Brano da leggere:
Ecco perché in Italia il reddito di cittadinanza non può (ancora) funzionare

Non è vero che il sussidio ai disoccupati sia un regalo per chi non vuole lavorare. Ma in Italia ci sono pochi posti vacanti, 250 mila, rispetto ai quasi tre milioni di disoccupati ufficiali. Inoltre lo Stato oggi non riuscirebbe a garantirlo

Se c’è un fenomeno che tutto il rumore mediatico sul reddito di cittadinanza ha reso evidente è l’importanza in Italia dello straw man argument. Ovvero della tecnica dell’esagerare, a volte falsificare, le posizioni dell’avversario per poterlo così criticare, spesso ridicolizzare, meglio.

Perchè effettivamente non è vero che il RdC, come immaginato dal Movimento 5 Stelle, sia una regalia generalizzata a chi non ha non ha voglia di lavorare, 780€ dati a chiunque, certo più convenienti di un’occupazione spesso remunerata con una cifra molto simile. Nella proposta reale è evidente la condizionalità, ovvero la richiesta al beneficiario dell’impegno a ricercare lavoro, il diritto a ricevere tre proposte e a non rifiutarle tutte. E qui però sta il problema, al di là di ogni caricatura.

L’Italia è uno di quei Paesi in cui i posti vacanti, quelli disponibili a essere occupati, sono di meno. Eurostat elenca quanti sono in percentuale su quelli già attivi, e per il nostro Paese si raggiunge l’1%, decisamente meno rispetto a quanto accade in quegli Stati dove vige la piena occupazione, come la Germania, (con il 2,7%) o la Repubblica Ceca (4,7%) dove c’è effettivamente un problema opposto al nostro: quello di carenza di personale.

È vero, nel periodo più nero della crisi, tra 2012 e 2013 si era scesi al 0,4%, quindi meno della metà. Una ripresa c’è stata. Ma non è minimamente sufficiente. Oggi in valore assoluto i posti vacanti sono poco più di 200-250 mila per trimestre (considerando qui tutte le aziende). I disoccupati a gennaio 2018 erano poco meno di 2,9 milioni di persone. Solo in Spagna sono di più.

Istruzioni e requisiti:
Restituisci integralmente il brano sul reddito di cittadinanza, senza alterare alcuna parola. Ci si basi unicamente sul brano.

Dati forniti:
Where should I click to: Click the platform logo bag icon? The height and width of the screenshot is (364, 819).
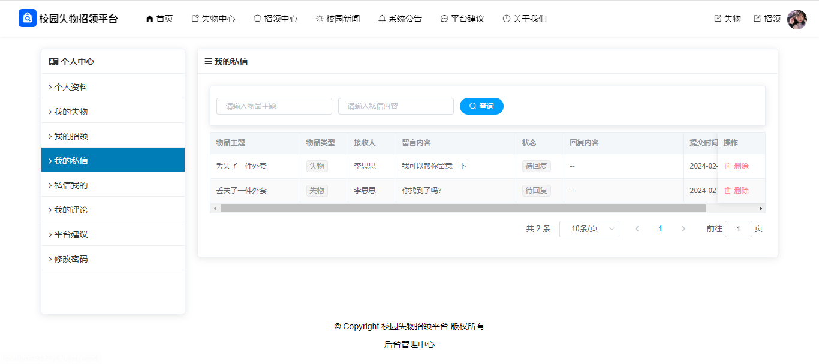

...

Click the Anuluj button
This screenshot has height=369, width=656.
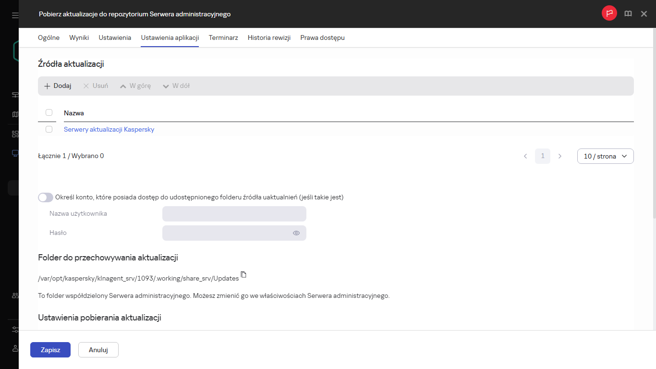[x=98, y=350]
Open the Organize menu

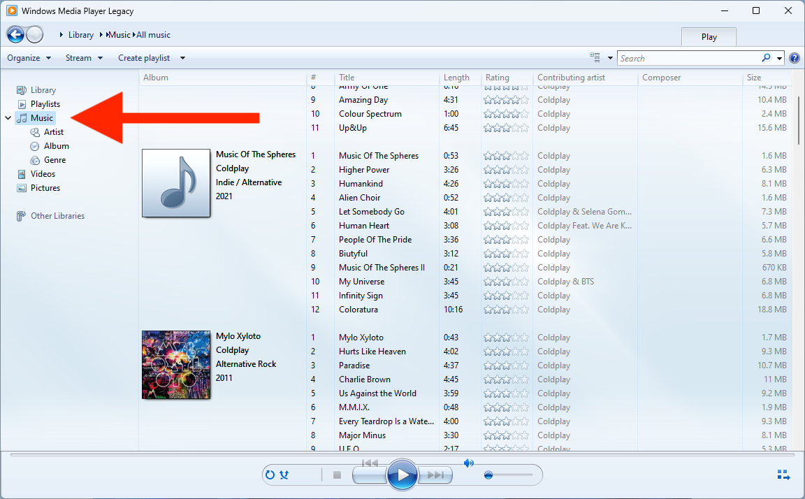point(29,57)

==

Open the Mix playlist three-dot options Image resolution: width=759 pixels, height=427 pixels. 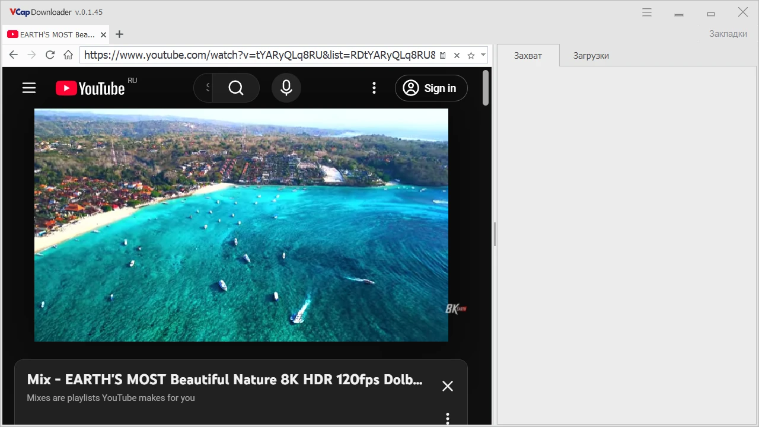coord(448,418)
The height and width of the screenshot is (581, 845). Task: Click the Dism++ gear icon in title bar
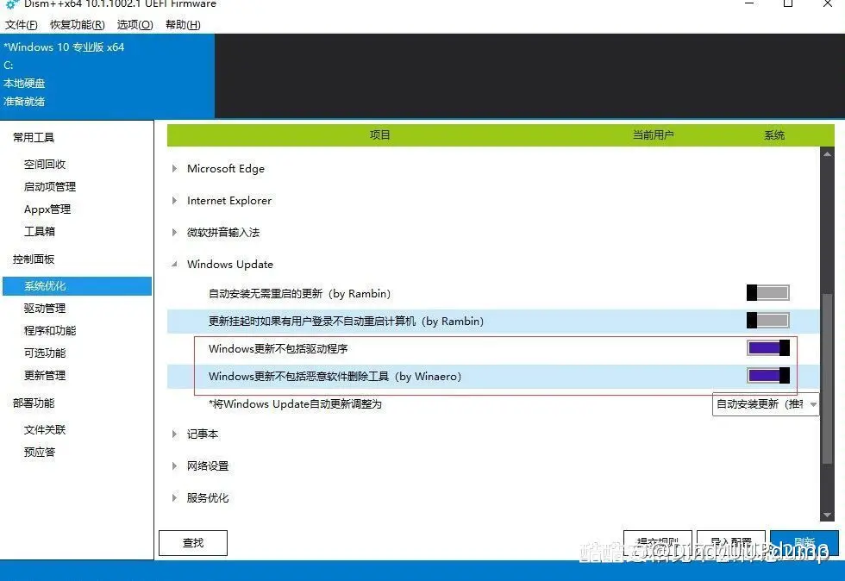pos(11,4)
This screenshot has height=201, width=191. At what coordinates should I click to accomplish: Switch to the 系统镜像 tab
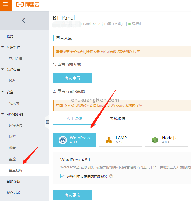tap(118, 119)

Risultato finale:
Ecco perché in Italia il reddito di cittadinanza non può (ancora) funzionare

Non è vero che il sussidio ai disoccupati sia un regalo per chi non vuole lavorare. Ma in Italia ci sono pochi posti vacanti, 250 mila, rispetto ai quasi tre milioni di disoccupati ufficiali. Inoltre lo Stato oggi non riuscirebbe a garantirlo

Se c’è un fenomeno che tutto il rumore mediatico sul reddito di cittadinanza ha reso evidente è l’importanza in Italia dello straw man argument. Ovvero della tecnica dell’esagerare, a volte falsificare, le posizioni dell’avversario per poterlo così criticare, spesso ridicolizzare, meglio.

Perchè effettivamente non è vero che il RdC, come immaginato dal Movimento 5 Stelle, sia una regalia generalizzata a chi non ha non ha voglia di lavorare, 780€ dati a chiunque, certo più convenienti di un’occupazione spesso remunerata con una cifra molto simile. Nella proposta reale è evidente la condizionalità, ovvero la richiesta al beneficiario dell’impegno a ricercare lavoro, il diritto a ricevere tre proposte e a non rifiutarle tutte. E qui però sta il problema, al di là di ogni caricatura.

L’Italia è uno di quei Paesi in cui i posti vacanti, quelli disponibili a essere occupati, sono di meno. Eurostat elenca quanti sono in percentuale su quelli già attivi, e per il nostro Paese si raggiunge l’1%, decisamente meno rispetto a quanto accade in quegli Stati dove vige la piena occupazione, come la Germania, (con il 2,7%) o la Repubblica Ceca (4,7%) dove c’è effettivamente un problema opposto al nostro: quello di carenza di personale.

È vero, nel periodo più nero della crisi, tra 2012 e 2013 si era scesi al 0,4%, quindi meno della metà. Una ripresa c’è stata. Ma non è minimamente sufficiente. Oggi in valore assoluto i posti vacanti sono poco più di 200-250 mila per trimestre (considerando qui tutte le aziende). I disoccupati a gennaio 2018 erano poco meno di 2,9 milioni di persone. Solo in Spagna sono di più.